_Exercise requirements:_ Copy the following lines out with no changes at all.

_Entries on where items appear:_
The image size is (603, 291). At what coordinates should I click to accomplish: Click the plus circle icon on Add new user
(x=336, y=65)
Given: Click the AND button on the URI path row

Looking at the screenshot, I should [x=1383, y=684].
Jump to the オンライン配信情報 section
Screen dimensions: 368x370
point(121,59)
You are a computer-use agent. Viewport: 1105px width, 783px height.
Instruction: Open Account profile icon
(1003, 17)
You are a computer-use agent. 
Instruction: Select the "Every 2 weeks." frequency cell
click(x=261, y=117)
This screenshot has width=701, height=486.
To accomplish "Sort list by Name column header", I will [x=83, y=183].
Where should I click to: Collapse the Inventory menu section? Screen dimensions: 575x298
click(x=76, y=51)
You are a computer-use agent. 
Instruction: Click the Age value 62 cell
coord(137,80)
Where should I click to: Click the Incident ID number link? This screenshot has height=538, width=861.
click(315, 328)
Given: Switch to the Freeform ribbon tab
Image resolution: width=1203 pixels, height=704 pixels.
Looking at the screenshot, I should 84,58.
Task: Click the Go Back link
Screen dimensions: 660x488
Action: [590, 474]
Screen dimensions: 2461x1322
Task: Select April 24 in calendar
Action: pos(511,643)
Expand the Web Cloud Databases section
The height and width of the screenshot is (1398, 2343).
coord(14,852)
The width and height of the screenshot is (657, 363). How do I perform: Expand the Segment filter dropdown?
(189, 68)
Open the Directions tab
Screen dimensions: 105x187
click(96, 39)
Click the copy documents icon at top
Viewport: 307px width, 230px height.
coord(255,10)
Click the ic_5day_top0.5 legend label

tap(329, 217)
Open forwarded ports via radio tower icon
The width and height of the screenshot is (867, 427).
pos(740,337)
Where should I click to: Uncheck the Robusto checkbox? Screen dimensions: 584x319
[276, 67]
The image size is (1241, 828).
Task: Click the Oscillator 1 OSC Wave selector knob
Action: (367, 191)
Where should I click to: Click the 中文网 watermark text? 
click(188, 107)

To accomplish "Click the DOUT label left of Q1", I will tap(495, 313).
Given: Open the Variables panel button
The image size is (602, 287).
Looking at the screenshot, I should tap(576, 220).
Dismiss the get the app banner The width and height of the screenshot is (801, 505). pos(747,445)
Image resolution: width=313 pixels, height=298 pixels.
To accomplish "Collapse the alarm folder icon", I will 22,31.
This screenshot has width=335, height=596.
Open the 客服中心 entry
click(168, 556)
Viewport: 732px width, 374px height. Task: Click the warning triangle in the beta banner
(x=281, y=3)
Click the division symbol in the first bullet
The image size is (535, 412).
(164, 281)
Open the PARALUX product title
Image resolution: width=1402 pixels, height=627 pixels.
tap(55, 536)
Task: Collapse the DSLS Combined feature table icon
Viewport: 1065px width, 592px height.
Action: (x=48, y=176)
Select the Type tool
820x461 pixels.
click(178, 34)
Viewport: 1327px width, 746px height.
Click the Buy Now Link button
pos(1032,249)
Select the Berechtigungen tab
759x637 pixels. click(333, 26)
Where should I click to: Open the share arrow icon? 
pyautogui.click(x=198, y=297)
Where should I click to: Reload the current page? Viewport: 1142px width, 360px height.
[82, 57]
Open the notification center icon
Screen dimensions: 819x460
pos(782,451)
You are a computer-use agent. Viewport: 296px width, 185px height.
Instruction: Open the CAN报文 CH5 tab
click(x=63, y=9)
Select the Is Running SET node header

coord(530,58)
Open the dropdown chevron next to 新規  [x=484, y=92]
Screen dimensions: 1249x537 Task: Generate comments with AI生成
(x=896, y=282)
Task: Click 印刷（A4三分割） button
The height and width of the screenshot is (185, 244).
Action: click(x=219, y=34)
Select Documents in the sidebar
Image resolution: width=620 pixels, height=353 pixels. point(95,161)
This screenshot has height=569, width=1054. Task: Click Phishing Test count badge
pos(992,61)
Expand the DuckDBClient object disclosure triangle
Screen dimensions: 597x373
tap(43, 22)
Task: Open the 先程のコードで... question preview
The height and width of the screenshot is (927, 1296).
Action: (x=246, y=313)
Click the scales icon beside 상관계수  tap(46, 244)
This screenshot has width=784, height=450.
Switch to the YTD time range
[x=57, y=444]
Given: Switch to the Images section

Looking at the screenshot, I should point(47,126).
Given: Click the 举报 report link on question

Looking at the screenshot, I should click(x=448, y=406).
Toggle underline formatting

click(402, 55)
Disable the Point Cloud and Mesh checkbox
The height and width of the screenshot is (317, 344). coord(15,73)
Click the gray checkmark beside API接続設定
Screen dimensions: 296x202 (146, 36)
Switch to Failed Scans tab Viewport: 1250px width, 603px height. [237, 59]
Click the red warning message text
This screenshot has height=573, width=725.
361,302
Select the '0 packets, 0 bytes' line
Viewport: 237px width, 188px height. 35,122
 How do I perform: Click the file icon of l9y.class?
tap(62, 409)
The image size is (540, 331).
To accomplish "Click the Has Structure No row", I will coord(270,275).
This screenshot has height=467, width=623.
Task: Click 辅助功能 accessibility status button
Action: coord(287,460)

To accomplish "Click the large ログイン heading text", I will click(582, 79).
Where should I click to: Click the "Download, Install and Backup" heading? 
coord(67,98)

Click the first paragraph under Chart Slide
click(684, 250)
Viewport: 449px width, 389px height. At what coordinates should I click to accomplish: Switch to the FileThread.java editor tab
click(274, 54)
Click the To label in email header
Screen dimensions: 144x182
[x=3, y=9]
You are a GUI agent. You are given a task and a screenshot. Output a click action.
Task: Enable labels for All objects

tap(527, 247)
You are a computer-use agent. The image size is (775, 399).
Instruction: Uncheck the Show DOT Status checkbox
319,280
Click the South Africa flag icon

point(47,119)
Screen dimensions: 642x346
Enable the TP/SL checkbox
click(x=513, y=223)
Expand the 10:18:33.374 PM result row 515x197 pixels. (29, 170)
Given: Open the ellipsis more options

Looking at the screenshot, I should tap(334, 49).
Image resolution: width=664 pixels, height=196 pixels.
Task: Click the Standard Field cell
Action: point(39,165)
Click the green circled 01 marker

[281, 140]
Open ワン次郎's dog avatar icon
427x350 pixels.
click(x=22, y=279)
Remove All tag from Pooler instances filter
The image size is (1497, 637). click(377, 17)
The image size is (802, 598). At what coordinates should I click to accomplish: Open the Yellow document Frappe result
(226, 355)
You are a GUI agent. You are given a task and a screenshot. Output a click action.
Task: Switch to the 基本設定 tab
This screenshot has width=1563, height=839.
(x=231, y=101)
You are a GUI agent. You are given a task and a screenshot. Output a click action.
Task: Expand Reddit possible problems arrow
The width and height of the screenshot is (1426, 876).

_In response:_
The image size is (603, 291). At what coordinates should I click to accomplish: Click the plus circle icon on Add new user
(x=336, y=65)
Given: Click the AND button on the URI path row

Looking at the screenshot, I should [x=1383, y=684].
Jump to the オンライン配信情報 section
Screen dimensions: 368x370
point(121,59)
You are a computer-use agent. Viewport: 1105px width, 783px height.
Instruction: Open Account profile icon
(1003, 17)
You are a computer-use agent. 
Instruction: Select the "Every 2 weeks." frequency cell
click(x=261, y=117)
This screenshot has width=701, height=486.
To accomplish "Sort list by Name column header", I will [x=83, y=183].
Where should I click to: Collapse the Inventory menu section? Screen dimensions: 575x298
click(x=76, y=51)
You are a computer-use agent. 
Instruction: Click the Age value 62 cell
coord(137,80)
Where should I click to: Click the Incident ID number link? This screenshot has height=538, width=861.
click(315, 328)
Given: Switch to the Freeform ribbon tab
Image resolution: width=1203 pixels, height=704 pixels.
Looking at the screenshot, I should 84,58.
Task: Click the Go Back link
Screen dimensions: 660x488
Action: [590, 474]
Screen dimensions: 2461x1322
Task: Select April 24 in calendar
Action: pos(511,643)
Expand the Web Cloud Databases section
The height and width of the screenshot is (1398, 2343).
coord(14,852)
The width and height of the screenshot is (657, 363). How do I perform: Expand the Segment filter dropdown?
(189, 68)
Open the Directions tab
Screen dimensions: 105x187
click(96, 39)
Click the copy documents icon at top
Viewport: 307px width, 230px height.
coord(255,10)
Click the ic_5day_top0.5 legend label

tap(329, 217)
Open forwarded ports via radio tower icon
The width and height of the screenshot is (867, 427).
pos(740,337)
Where should I click to: Uncheck the Robusto checkbox? Screen dimensions: 584x319
[276, 67]
The image size is (1241, 828).
Task: Click the Oscillator 1 OSC Wave selector knob
Action: (367, 191)
Where should I click to: Click the 中文网 watermark text? 
click(188, 107)

To accomplish "Click the DOUT label left of Q1", I will tap(495, 313).
Given: Open the Variables panel button
The image size is (602, 287).
Looking at the screenshot, I should tap(576, 220).
Dismiss the get the app banner The width and height of the screenshot is (801, 505). pos(747,445)
Image resolution: width=313 pixels, height=298 pixels.
To accomplish "Collapse the alarm folder icon", I will 22,31.
This screenshot has width=335, height=596.
Open the 客服中心 entry
click(168, 556)
Viewport: 732px width, 374px height. Task: Click the warning triangle in the beta banner
(x=281, y=3)
Click the division symbol in the first bullet
The image size is (535, 412).
(164, 281)
Open the PARALUX product title
Image resolution: width=1402 pixels, height=627 pixels.
tap(55, 536)
Task: Collapse the DSLS Combined feature table icon
Viewport: 1065px width, 592px height.
Action: (x=48, y=176)
Select the Type tool
820x461 pixels.
click(178, 34)
Viewport: 1327px width, 746px height.
Click the Buy Now Link button
pos(1032,249)
Select the Berechtigungen tab
759x637 pixels. click(333, 26)
Where should I click to: Open the share arrow icon? 
pyautogui.click(x=198, y=297)
Where should I click to: Reload the current page? Viewport: 1142px width, 360px height.
[82, 57]
Open the notification center icon
Screen dimensions: 819x460
pos(782,451)
You are a computer-use agent. Viewport: 296px width, 185px height.
Instruction: Open the CAN报文 CH5 tab
click(x=63, y=9)
Select the Is Running SET node header

coord(530,58)
Open the dropdown chevron next to 新規  [x=484, y=92]
Screen dimensions: 1249x537 Task: Generate comments with AI生成
(x=896, y=282)
Task: Click 印刷（A4三分割） button
The height and width of the screenshot is (185, 244).
Action: click(x=219, y=34)
Select Documents in the sidebar
Image resolution: width=620 pixels, height=353 pixels. point(95,161)
This screenshot has height=569, width=1054. Task: Click Phishing Test count badge
pos(992,61)
Expand the DuckDBClient object disclosure triangle
Screen dimensions: 597x373
tap(43, 22)
Task: Open the 先程のコードで... question preview
The height and width of the screenshot is (927, 1296).
Action: (x=246, y=313)
Click the scales icon beside 상관계수  tap(46, 244)
This screenshot has width=784, height=450.
Switch to the YTD time range
[x=57, y=444]
Given: Switch to the Images section

Looking at the screenshot, I should point(47,126).
Given: Click the 举报 report link on question

Looking at the screenshot, I should click(x=448, y=406).
Toggle underline formatting

click(402, 55)
Disable the Point Cloud and Mesh checkbox
The height and width of the screenshot is (317, 344). coord(15,73)
Click the gray checkmark beside API接続設定
Screen dimensions: 296x202 (146, 36)
Switch to Failed Scans tab Viewport: 1250px width, 603px height. [237, 59]
Click the red warning message text
This screenshot has height=573, width=725.
361,302
Select the '0 packets, 0 bytes' line
Viewport: 237px width, 188px height. 35,122
 How do I perform: Click the file icon of l9y.class?
tap(62, 409)
The image size is (540, 331).
To accomplish "Click the Has Structure No row", I will coord(270,275).
This screenshot has height=467, width=623.
Task: Click 辅助功能 accessibility status button
Action: coord(287,460)

To accomplish "Click the large ログイン heading text", I will click(582, 79).
Where should I click to: Click the "Download, Install and Backup" heading? 
coord(67,98)

Click the first paragraph under Chart Slide
click(684, 250)
Viewport: 449px width, 389px height. At what coordinates should I click to accomplish: Switch to the FileThread.java editor tab
click(274, 54)
Click the To label in email header
Screen dimensions: 144x182
[x=3, y=9]
You are a GUI agent. You are given a task and a screenshot. Output a click action.
Task: Enable labels for All objects

tap(527, 247)
You are a computer-use agent. The image size is (775, 399).
Instruction: Uncheck the Show DOT Status checkbox
319,280
Click the South Africa flag icon

point(47,119)
Screen dimensions: 642x346
Enable the TP/SL checkbox
click(x=513, y=223)
Expand the 10:18:33.374 PM result row 515x197 pixels. (29, 170)
Given: Open the ellipsis more options

Looking at the screenshot, I should tap(334, 49).
Image resolution: width=664 pixels, height=196 pixels.
Task: Click the Standard Field cell
Action: point(39,165)
Click the green circled 01 marker

[281, 140]
Open ワン次郎's dog avatar icon
427x350 pixels.
click(x=22, y=279)
Remove All tag from Pooler instances filter
The image size is (1497, 637). click(377, 17)
The image size is (802, 598). At what coordinates should I click to accomplish: Open the Yellow document Frappe result
(226, 355)
You are a GUI agent. You are given a task and a screenshot. Output a click action.
Task: Switch to the 基本設定 tab
This screenshot has width=1563, height=839.
(x=231, y=101)
You are a GUI agent. You are given a task and a screenshot. Output a click action.
Task: Expand Reddit possible problems arrow
The width and height of the screenshot is (1426, 876).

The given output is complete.